> **INSTRUCTIONS FOR THE TASK**:
Output the records between the lines holding "Tap the WiFi status bar icon" and "point(734,171)", inclusive, reproducing each line verbatim and leaving out the pictures.

=== MATERIAL SHOWN ===

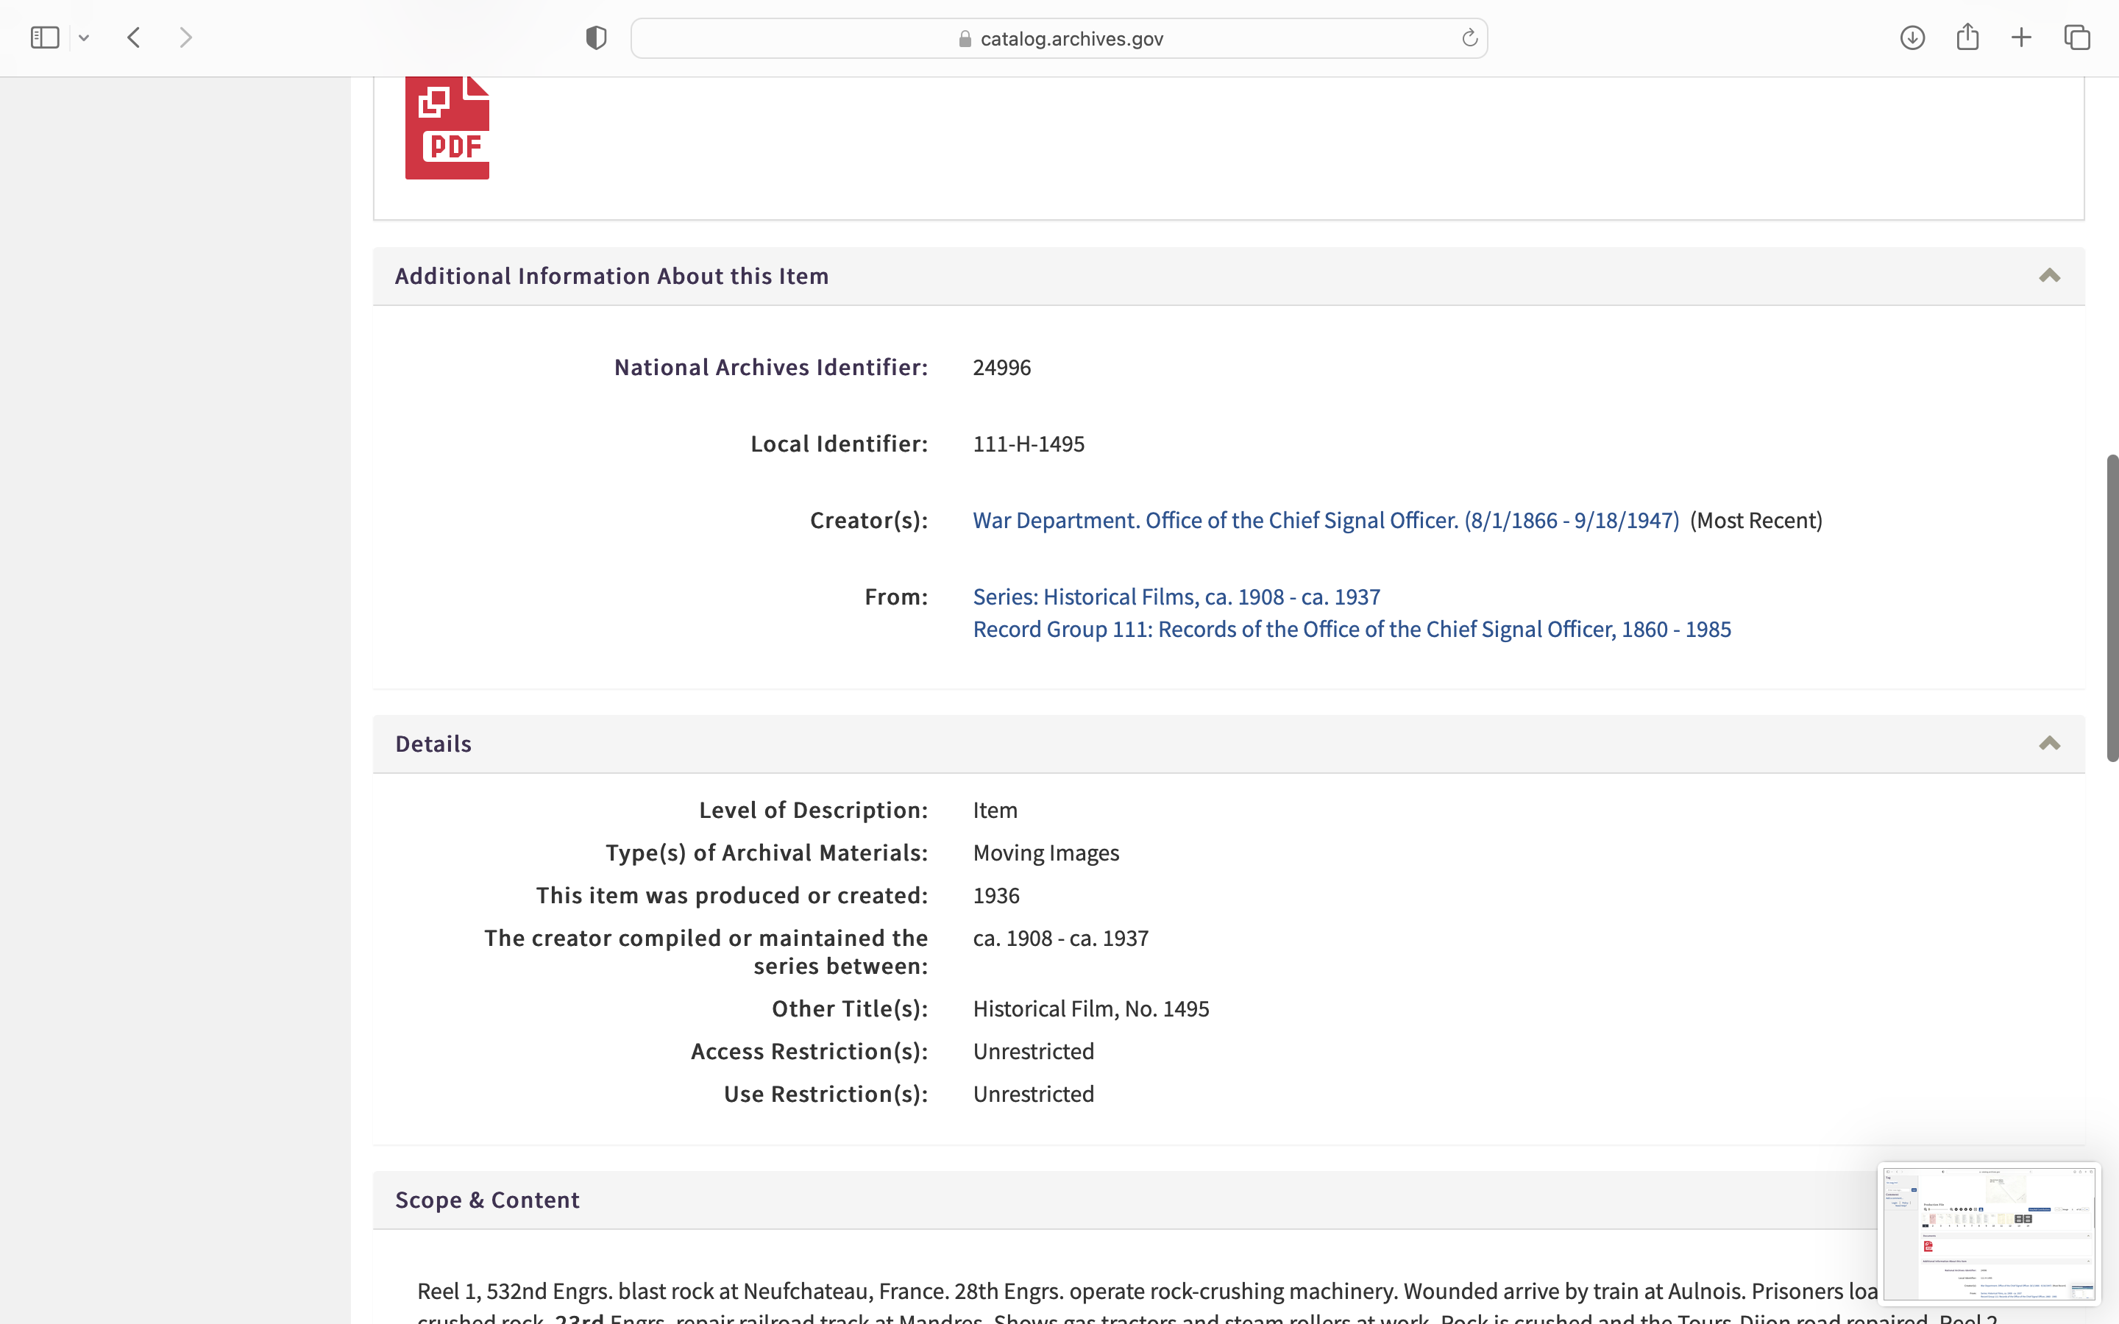Open the red PDF document icon
2119x1324 pixels.
click(447, 129)
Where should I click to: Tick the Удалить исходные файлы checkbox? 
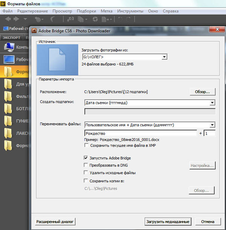point(86,173)
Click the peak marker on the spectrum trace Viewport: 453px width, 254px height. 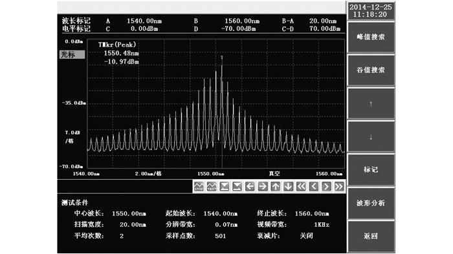222,57
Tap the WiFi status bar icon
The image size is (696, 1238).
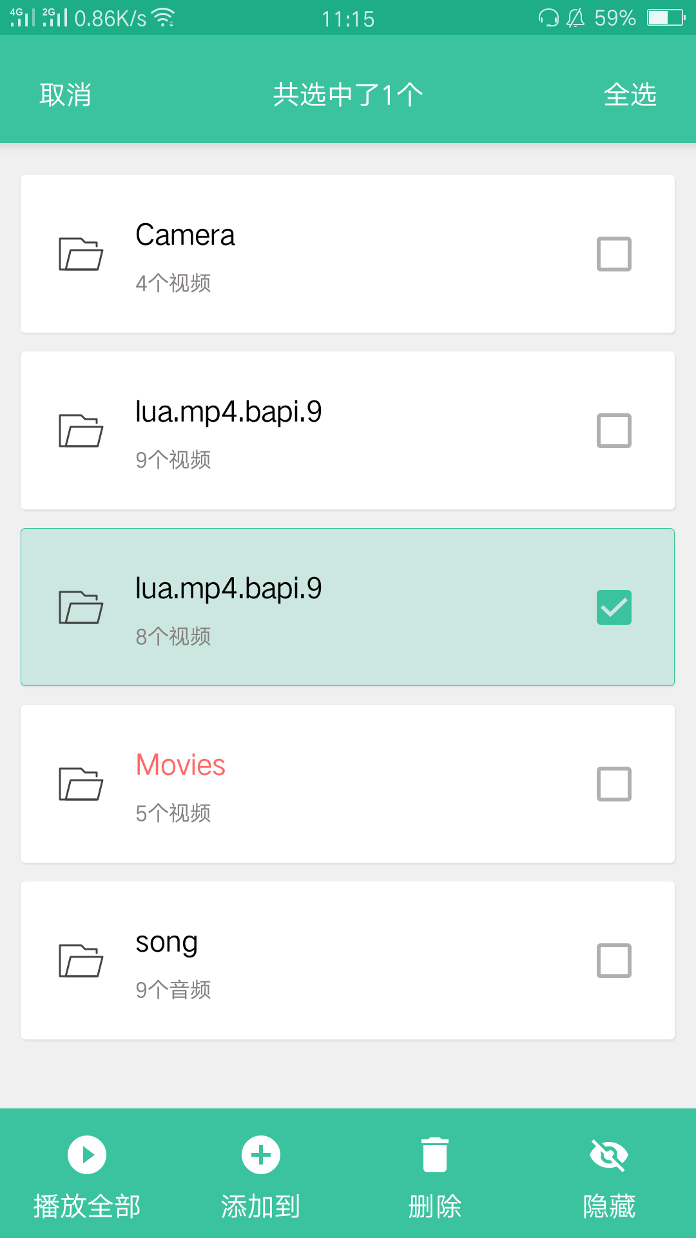165,18
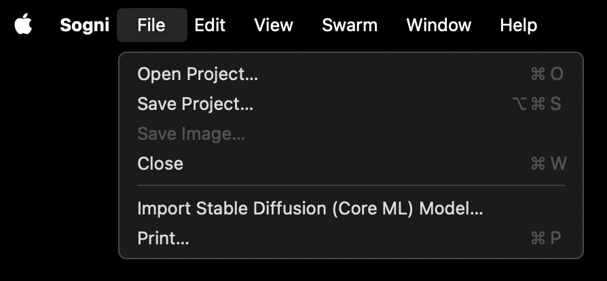
Task: Click the ⌘W shortcut hint beside Close
Action: [547, 164]
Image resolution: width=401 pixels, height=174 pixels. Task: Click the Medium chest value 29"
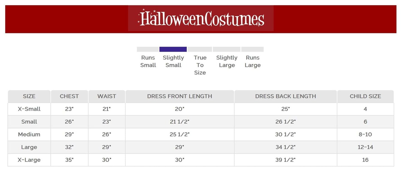point(69,134)
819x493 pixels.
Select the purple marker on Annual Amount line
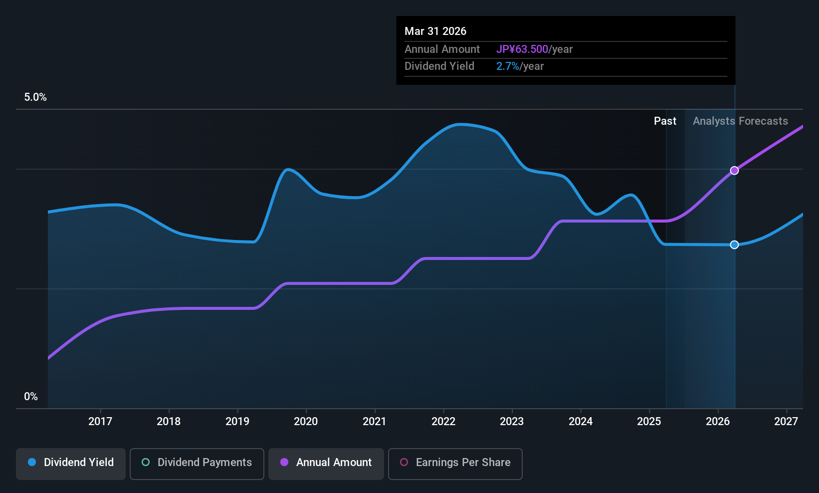point(734,171)
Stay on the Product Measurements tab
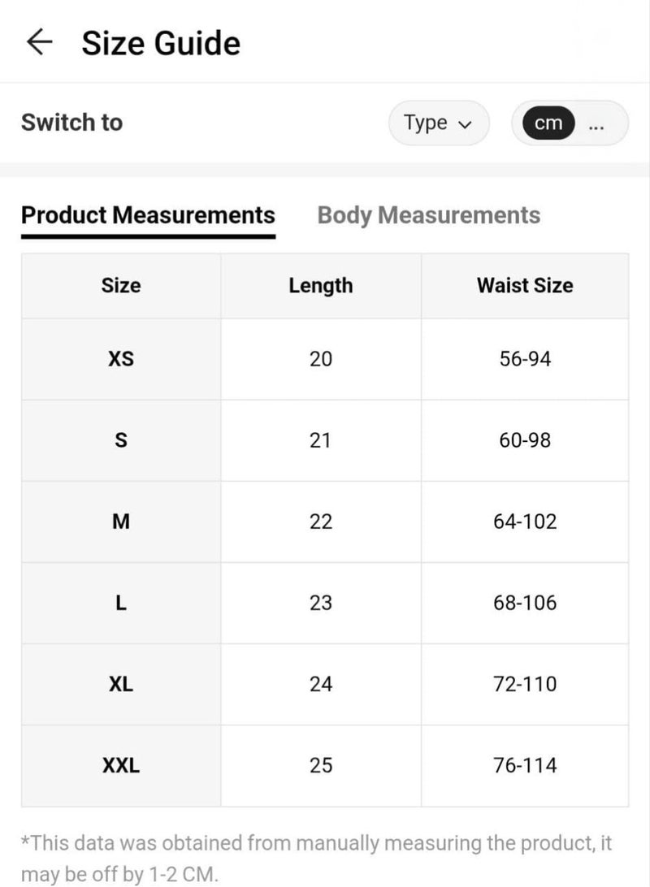Image resolution: width=650 pixels, height=887 pixels. [148, 215]
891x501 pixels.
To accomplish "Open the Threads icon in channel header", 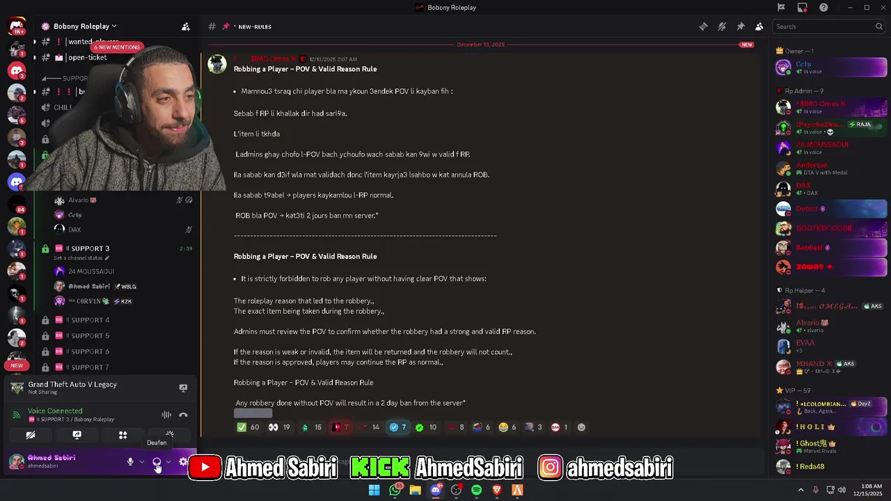I will coord(703,26).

===

> **RESULT OF THE TASK**:
Tap the WiFi status bar icon
The image size is (696, 1238).
165,18
Task: Click the ⌘W shortcut hint beside Close
Action: [547, 164]
Image resolution: width=401 pixels, height=174 pixels. Task: Click the Medium chest value 29"
point(69,134)
819x493 pixels.
Select the purple marker on Annual Amount line
point(734,171)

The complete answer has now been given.